くらのすけの映画日記

「シネマラムール」の管理人くらのすけの映画鑑賞日記です。 なるべく、見た直後の印象を書き込んでいるのでネタバレがある場合があります。その点ご了解ください。

映画感想「首」

首

紛れもない傑作である。90分あまりという人間の集中力の限界を最大限に緊張させてくれ、見終わった後、ほっとした解放感と何ともいえない充実感に満たされる。たった一つの真実に向かって邁進していく正木弁護士の姿が鬼気迫る小林桂樹の演技で見事に表現されていく様は絶品と呼べる。

森谷司郎監督の演出の迫力も画面から直接投げかけてくるような迫力がある。
吹雪の吹きすさぶ景色を効果的に使った主人公の心の描写、ふとほっとする瞬間を演出する暖かい鍋料理の風景、そして汽車のなかで警官に荷物を問いただされ緊張の極限で挿入される首切り人のとっさの機転によるサスペンスフルな展開。駅をでたところですんでのところで首切り人の判断ですでに持ち出してあった首が見つからずにすむというスリリングな展開など卓越したプロットの数々がこの重厚な作品にかすかな娯楽性をにおわせる効果を生みだしている。
まったく、脱帽してしまううまさである。すばらしい作品でした。

映画が始まると一人の男が吹雪の中、仮埋葬された墓の前でにらんでいる。彼がこの映画の主人公正木弁護士(小林桂樹)である。そして画面が変わると一人の男が警察の尋問にあい逆上した警官の殴りかかるショットが続きタイトルシーンとなる。

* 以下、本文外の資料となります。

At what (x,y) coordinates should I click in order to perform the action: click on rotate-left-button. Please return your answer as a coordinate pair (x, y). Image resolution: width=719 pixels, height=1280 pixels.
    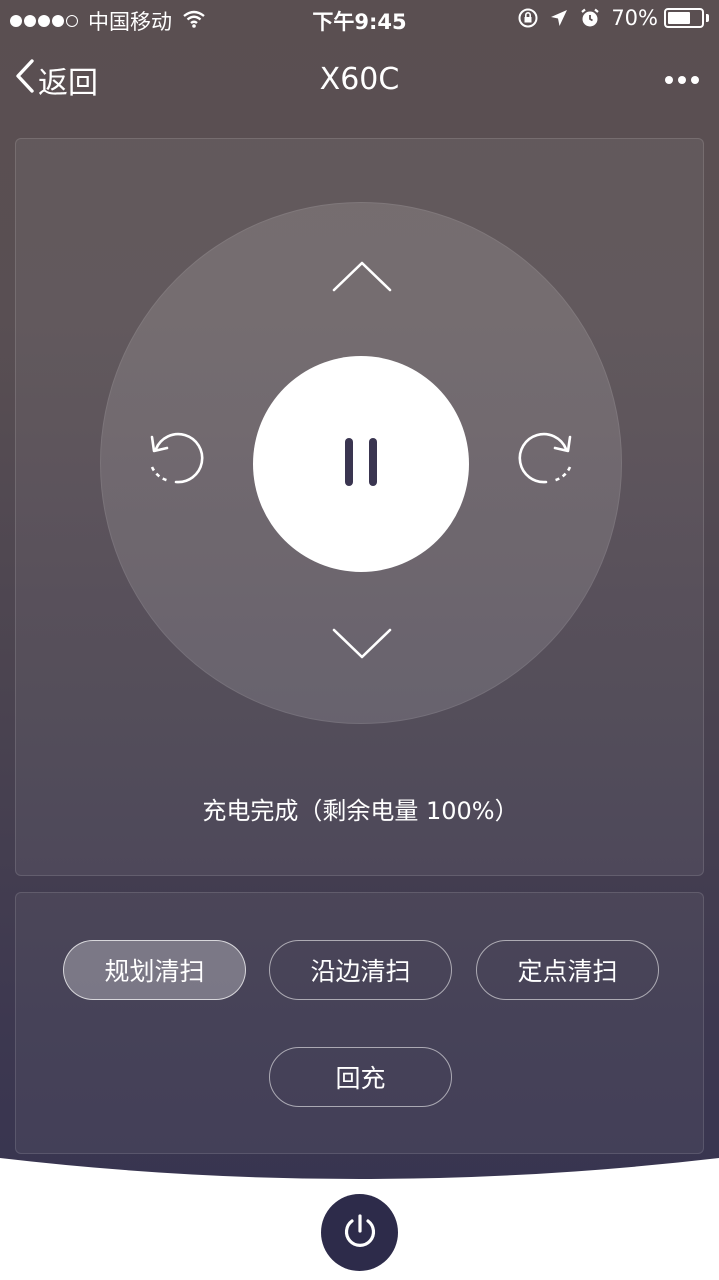
    Looking at the image, I should click on (176, 460).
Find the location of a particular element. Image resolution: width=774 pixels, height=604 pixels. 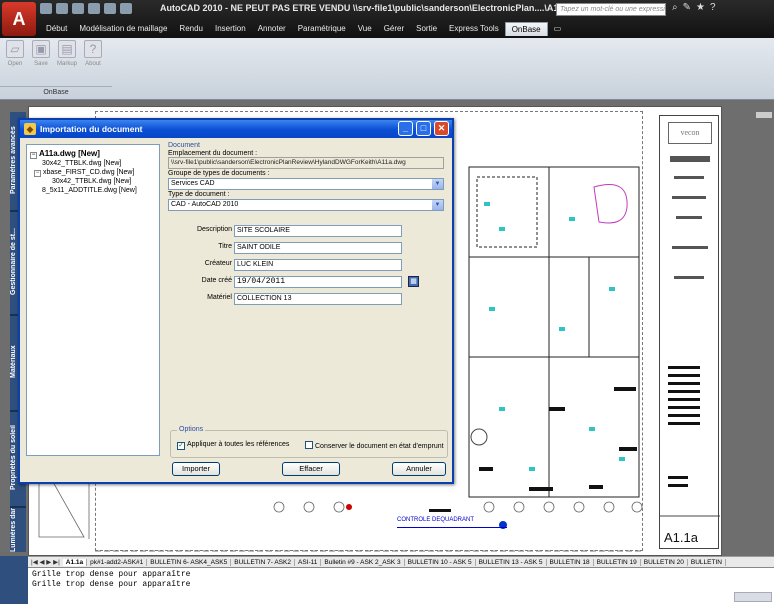

creator-row: Créateur LUC KLEIN is located at coordinates (308, 266).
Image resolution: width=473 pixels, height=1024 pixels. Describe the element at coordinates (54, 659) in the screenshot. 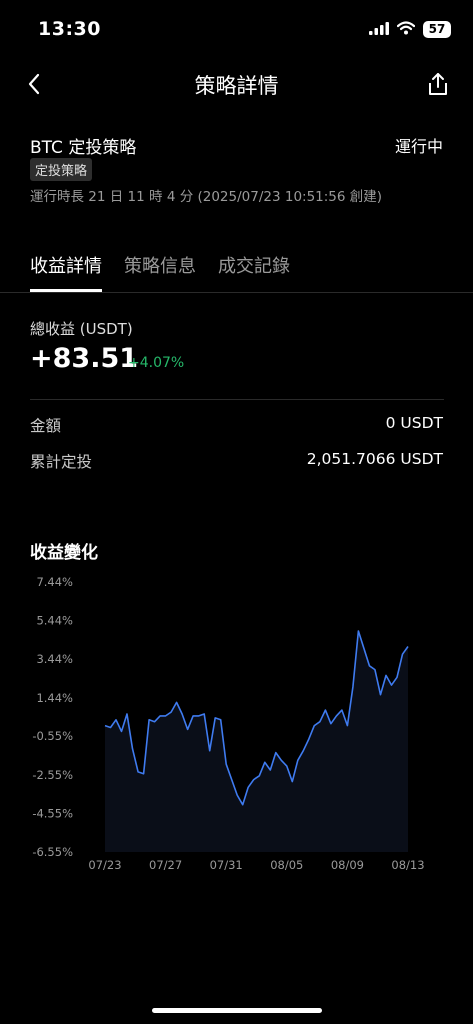

I see `y-tick-label: 3.44%` at that location.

物語は一人の弁護士が、一人の炭坑夫が警察で変死した事件を担当することになり、今まで正義と信じていた検事局への不信から、次第に狂気的に真相を暴くべく奔走する話である。

変死した死体の解剖を申請するも適当に処理されたことに怒りを抱き、再調査のために奔走するも遅々として進まず、次第に腐敗が進むという心配から首を切り落として直接観察医にに持ち込むため犯罪すれすれの作業を行う。
いかにして誰にも気付かれず埋葬された死体から首を切り落とすか?腐敗する前に実行するという時間との戦いと、犯罪を犯していることへの不安とスリル。それらが息詰まるサスペンスで展開していきます。
気楽に処理しようとした冒頭のシーンから次第に焦りと憤りが入り交じった鬼気迫る形相へと変化していく正木弁護士の姿が見応え十分。
ラストシーン、危険を冒して首を法医学教授の下に運び、そこで総てが明らかになる。そして保管された首が空襲で燃えていくエンディングまで一気に引き込まれます。

実話に基づく原作を橋本忍が見事に脚本に仕上げ、さらに小林桂樹が狂気的になっていく主人公を見事に演じる、さらに森谷司郎が重厚な演出で見せる。三拍子そろったまさに傑作でした。